To do
Put everything from the line containing "At what (x,y)" down to the line containing "Looking at the" into a numbered list, leaving out blank lines.

** Dataset entries follows **

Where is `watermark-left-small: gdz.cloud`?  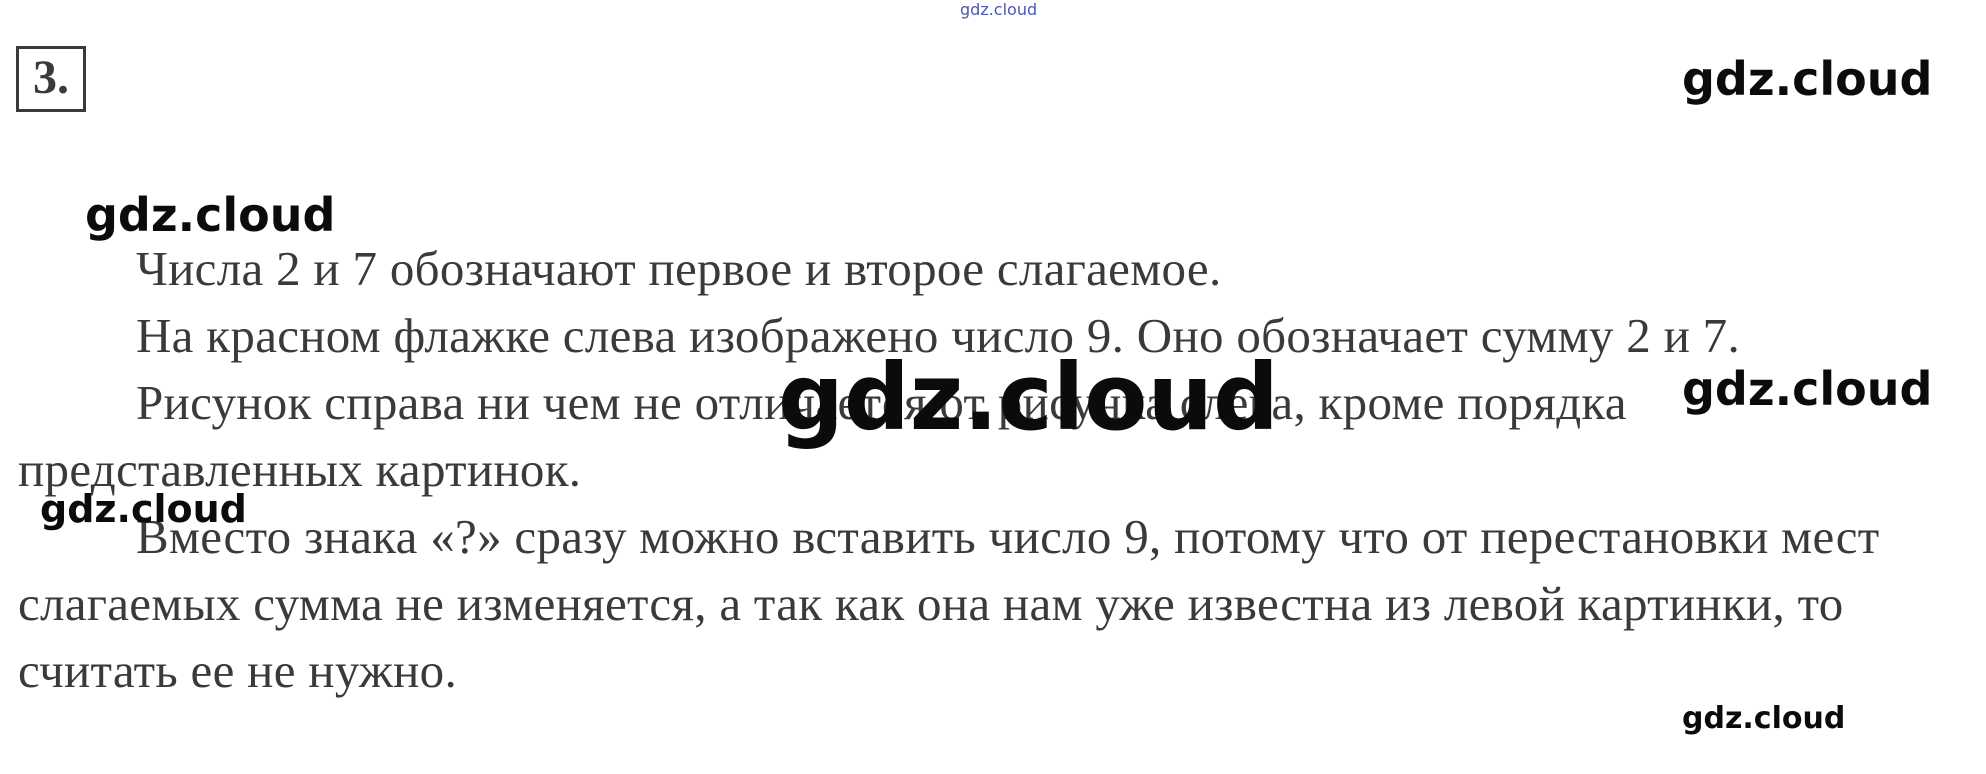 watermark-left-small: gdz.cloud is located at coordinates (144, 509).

** End of Dataset entries **
** Dataset entries follows **

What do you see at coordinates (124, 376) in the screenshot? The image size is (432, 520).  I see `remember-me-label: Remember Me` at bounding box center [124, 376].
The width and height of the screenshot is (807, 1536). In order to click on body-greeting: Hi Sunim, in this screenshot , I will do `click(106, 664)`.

** End of Dataset entries **
** Dataset entries follows **

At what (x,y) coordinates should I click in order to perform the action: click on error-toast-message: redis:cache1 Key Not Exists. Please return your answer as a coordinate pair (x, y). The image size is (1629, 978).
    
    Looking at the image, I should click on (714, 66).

** End of Dataset entries **

Finished exercise
1. At what (x,y) coordinates should I click in order to perform the action: click on error-toast-message: redis:cache1 Key Not Exists. Please return your answer as a coordinate pair (x, y). The image size is (1629, 978).
2.     Looking at the image, I should click on (714, 66).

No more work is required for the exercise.